It is common for two (or more) organizations to want to use the portal to check on the stock status of (for example) Widget A in the Los Angeles Warehouse. That part is fine. However, the different organizations also track unique information about Widget A. For example, Org 1 wants to track the color, volume, and primary vendor for each item. Org 2 wants to track Color, Stock Type, Inventory Cycle, Buyer Code for each item. I want to avoid a situation where I have to have a table loaded with all these possible fields and then figure out which organizations use which fields.
I’m considering using something along the lines of tags, but adding a tag category, and having the tag category be defined at the Org level. So, the basic table structure would be something like:
Table: OrgTagCategory
Fields: OrgId, TagCategoryId, CategoryTitle
Table: OrgTag
Fields: OrgId, TagCategoryId, TagId, TagTitle
Table: OrgItemTag
Fields: OrgId, ItemId, TagId
Then, when the user logged in the main dashboard the grid would include their appropriate item fields as columns in the grid. So, from above example, Org 1 would see Item#, Description (would be shown for all), color, volume, and primary vendor. Org 2 would be shown Item#, Description, Color, Stock Type, Inventory Cycle, Buyer Code.
Am I overthinking this or is there a simpler method of doing this that I’m missing? All thoughts / feedback sincerely appreciated.
That should be no problem, but you're storing the OrgId redundantly. Also it seems like there could be some overlap (probably a lot of overlap, realistically) between tags and orgs.
Here's how I'd do it:
Table: OrgTag
Fields: OrgId, TagId
Table: Tag
Fields: TagId, TagTitle
Table: ItemTag
Fields: ItemId, TagId
This way each org is associated with the tags it's interested in, but you don't have redundant tags. A given tag that's used by multiple orgs just gets a bunch of rows in OrgTag, instead of multiple rows in Tag with the same TagTitle.
You'd only need a table OrgTagCategory if there were multiple tag categories per org. But you haven't described this extra association as a requirement.
Based on your description I sketched a simplified model and combined it with the observation pattern. This should enable you to track various item properties and user preferences for viewing them. Admittedly, the Preference table may grow large, but data has to be stored somewhere anyway, and you may retrieve it using sql, which simplifies the business layer.
- Organization and person are types of users. User table has columns common to all users, while Organization and Person tables have columns specific to each one.
- A stock item (widget class) can be found at several sites (warehouses); a site stores many items.
- One item belongs to one user; a user can own many items.
- Measurement and trait are types of observations. Measurement is a numeric observation, like height. Trait is a descriptive observation, like color.

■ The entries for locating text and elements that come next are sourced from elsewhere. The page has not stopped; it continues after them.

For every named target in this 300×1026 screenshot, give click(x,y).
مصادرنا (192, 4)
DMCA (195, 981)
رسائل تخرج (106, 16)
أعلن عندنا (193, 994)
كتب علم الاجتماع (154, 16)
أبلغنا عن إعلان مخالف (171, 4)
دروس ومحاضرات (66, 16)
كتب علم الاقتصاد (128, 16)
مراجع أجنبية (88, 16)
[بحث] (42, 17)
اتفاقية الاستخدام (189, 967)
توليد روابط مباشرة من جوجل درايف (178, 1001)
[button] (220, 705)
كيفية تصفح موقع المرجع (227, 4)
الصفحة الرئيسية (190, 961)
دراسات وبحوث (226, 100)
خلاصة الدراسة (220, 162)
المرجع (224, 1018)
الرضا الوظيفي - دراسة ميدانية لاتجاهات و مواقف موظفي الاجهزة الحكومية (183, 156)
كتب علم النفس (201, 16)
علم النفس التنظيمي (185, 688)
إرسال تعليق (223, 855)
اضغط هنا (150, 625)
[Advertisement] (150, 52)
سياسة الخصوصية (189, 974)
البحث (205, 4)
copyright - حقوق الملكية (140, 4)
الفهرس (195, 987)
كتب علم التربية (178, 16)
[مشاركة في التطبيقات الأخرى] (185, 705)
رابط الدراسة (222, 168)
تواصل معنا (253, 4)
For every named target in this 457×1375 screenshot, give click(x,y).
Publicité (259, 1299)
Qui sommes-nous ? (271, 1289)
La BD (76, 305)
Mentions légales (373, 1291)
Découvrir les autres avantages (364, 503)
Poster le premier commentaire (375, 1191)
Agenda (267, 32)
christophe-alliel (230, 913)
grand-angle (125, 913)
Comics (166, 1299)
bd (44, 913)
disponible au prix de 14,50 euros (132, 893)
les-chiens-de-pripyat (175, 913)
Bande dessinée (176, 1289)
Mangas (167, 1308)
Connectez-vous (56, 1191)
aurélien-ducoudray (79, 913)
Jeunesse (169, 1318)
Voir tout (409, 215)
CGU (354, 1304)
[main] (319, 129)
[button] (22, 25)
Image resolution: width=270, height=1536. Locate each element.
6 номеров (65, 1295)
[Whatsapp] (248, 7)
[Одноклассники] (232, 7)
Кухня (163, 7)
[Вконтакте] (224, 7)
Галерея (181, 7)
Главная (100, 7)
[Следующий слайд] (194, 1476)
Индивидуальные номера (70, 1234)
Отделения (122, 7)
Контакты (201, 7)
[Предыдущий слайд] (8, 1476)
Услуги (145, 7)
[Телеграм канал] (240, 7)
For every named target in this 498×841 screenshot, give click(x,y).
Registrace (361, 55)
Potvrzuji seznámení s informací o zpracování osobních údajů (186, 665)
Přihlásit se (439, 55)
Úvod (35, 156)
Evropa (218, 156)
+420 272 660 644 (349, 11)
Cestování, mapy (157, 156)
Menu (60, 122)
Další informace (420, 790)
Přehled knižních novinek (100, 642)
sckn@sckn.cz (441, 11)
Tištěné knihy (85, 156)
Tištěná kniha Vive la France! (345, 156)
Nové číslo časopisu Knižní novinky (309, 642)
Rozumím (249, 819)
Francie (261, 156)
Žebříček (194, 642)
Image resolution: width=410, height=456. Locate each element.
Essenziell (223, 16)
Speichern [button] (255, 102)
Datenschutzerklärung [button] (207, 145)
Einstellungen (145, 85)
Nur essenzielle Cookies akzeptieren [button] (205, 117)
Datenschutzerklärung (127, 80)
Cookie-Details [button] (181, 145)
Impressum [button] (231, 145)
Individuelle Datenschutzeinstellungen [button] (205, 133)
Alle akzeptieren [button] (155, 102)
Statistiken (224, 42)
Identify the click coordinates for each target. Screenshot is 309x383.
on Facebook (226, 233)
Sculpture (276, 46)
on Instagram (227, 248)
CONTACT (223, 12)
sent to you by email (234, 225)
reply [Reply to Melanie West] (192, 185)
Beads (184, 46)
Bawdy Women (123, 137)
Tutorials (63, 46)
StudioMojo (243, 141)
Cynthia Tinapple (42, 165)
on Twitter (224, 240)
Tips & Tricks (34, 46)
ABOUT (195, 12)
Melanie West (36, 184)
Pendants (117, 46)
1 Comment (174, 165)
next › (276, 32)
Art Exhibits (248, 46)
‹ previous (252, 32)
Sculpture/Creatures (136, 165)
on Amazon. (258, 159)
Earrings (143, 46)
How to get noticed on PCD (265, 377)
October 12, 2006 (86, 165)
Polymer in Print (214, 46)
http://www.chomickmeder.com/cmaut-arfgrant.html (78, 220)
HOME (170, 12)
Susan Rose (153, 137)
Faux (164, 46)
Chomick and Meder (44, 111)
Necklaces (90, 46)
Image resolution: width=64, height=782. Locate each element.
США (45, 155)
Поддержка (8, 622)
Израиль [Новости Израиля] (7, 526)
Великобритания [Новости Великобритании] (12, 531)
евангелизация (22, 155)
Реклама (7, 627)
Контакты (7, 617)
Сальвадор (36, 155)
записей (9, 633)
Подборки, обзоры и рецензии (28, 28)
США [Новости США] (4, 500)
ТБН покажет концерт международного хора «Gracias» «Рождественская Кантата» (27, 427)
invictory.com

- An observation is of a specific type (height, weight, color), there can be many observations of the same type.
- One item (widget class) can have many observations, an observation relates to one item only.
- A user can prefer to display many observations; an observation may be preferred (to display) by many users.
UPDATE
We could simplify user's subscription to item details (observations) by tagging observation type, for example height, weight, width would be tagged with: all, dimensions, physical. Some other tags would be: accounting_interest, tracking_specific, etc. A user would then subscribe to tags only. Tags (could) form a hierarchy with ALL at the top.
- One observation type (height, weight, color) can have many tags, one tag belongs to many observation types.
- Each tag may have a parent tag forming a hierarchy.
- A user stores preferences for a set of tags that she usually monitors.
UPDATE 2
Now we can sort out who is who and who owns what. In this modification a user (now a person) can work for more than one organization (having several part-time jobs or contracts). An item belongs to a organization now. A logged-in user can see all items from all organization that she works for.
My first quick thot on this would be that - if this is just limited to 'showing' particular fields to particular Orgs on Dashboard then it is better to handle it on the App side. If there's any other usage of 'tagging' then pls clarify.
Here's a simple approach -
You can store a field [OrgDashboardFields] in the Org master table or the OrgItem table. This will be a comma (',') separated list of fields to be shown on the dashboard. At run-time fetch the [OrgDashboardFields] field and parse the comma separated list in the app and make the Dashboard Grid behave accordingly.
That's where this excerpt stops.